In the Zone

The “Secret Ingredient” for Success at HCZ

Delegations from more than 450 communities have visited us and they all want to know the same thing: What’s the “secret sauce” we use to achieve great outcomes – the magic curriculum, the new technology?

The real secret to success, I found, is something that makes all of our brilliant staffers, state-of-the-art technology and textbooks come alive. It’s the foundation of our business plan and it’s what keeps our pipeline of services together. The secret ingredient is love.

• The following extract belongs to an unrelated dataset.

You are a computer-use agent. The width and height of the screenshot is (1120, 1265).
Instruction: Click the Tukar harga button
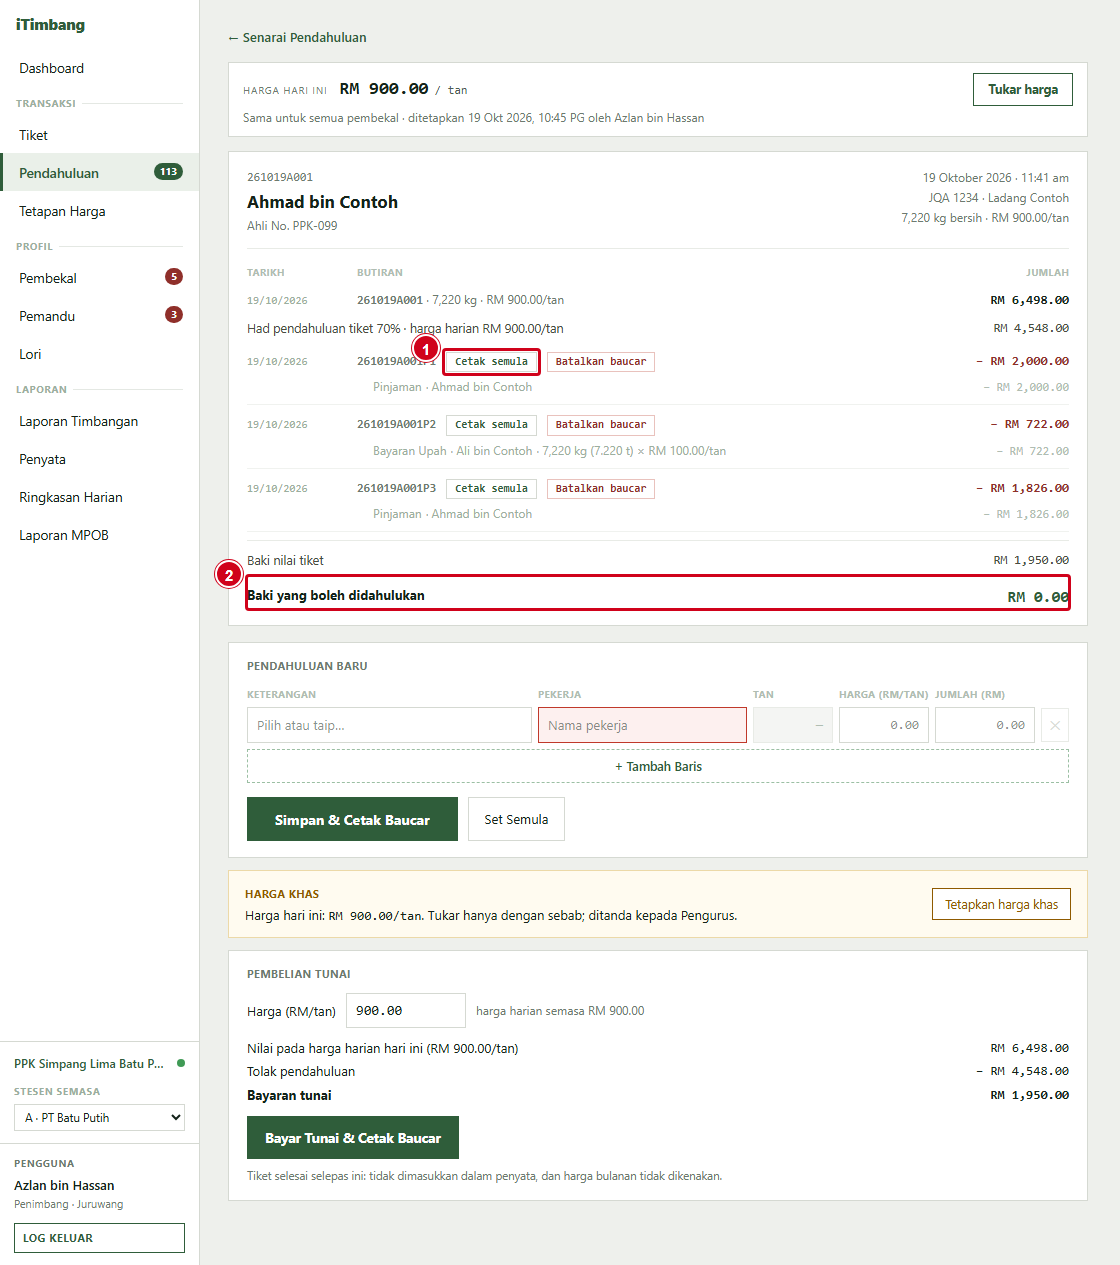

It may sound corny, but it’s true. We love our kids, and not just some of kids. We don’t just love the ones that come to school, on time and in uniform, the ones that get straight A’s. I‘m talking about the ones who are sometimes disrespectful to my teachers or use poor judgment.

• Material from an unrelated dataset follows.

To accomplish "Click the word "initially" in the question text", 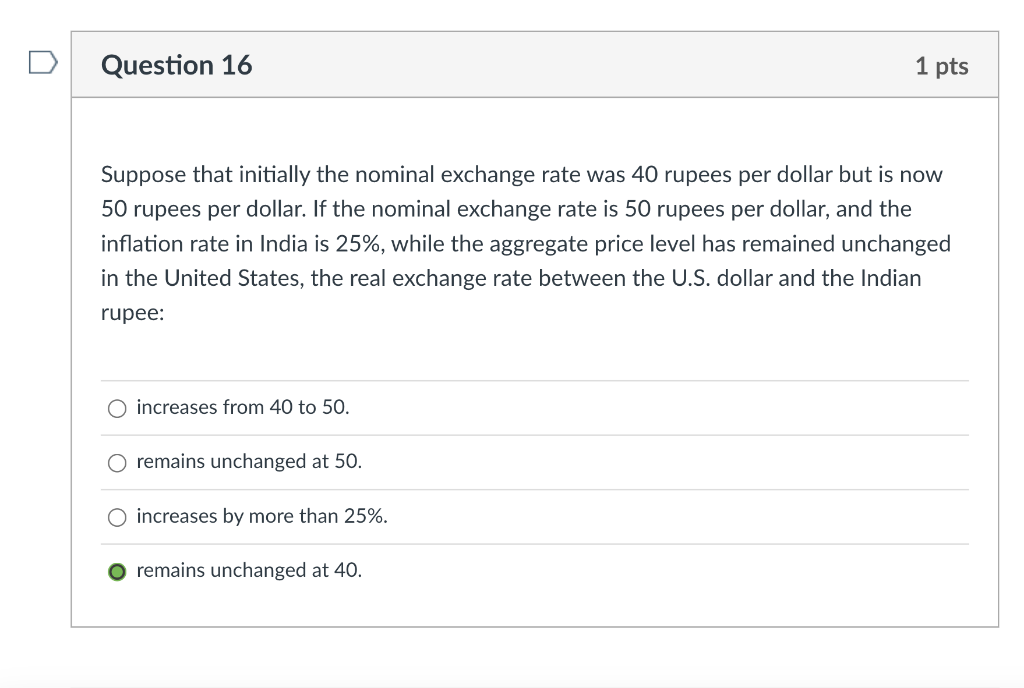I will click(x=273, y=175).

We tackle all the problems they are wrestling with – whether it’s algebra or asthma, punctuation or pessimism. And since we love our kids, how can we stop working with them until we know they are on solid ground as self-sufficient adults? So we stay with them through college.

Albert Einstein once said, “Love is a better teacher than duty.” Taking Einstein’s observation, you can distill our complicated organization to a basic formula: L + R = S. Love plus Resources equals Success. Now don’t get me wrong. Having a great curriculum and sophisticated teaching tools are absolutely important. But children need to be in the right frame of mind to take advantage of them. A SmartBoard is a great interactive classroom tool, but if the student is nearsighted and doesn’t have glasses, or is in an emergency room due to an asthma attack, the SmartBoard is of pretty limited use. Similarly, if a child is not there mentally due to trauma at home, the technology also cannot fulfill its potential.

The fundamental question as our country goes forward isn’t whether we should use a traditional public school model or a charter school or whether one agency should do it all or whether we should be a collaboration of agencies. The big question is can we love all these kids?

I think we can.

That’s the radical hope, born out of love, which leaders need to have in order to get this work done.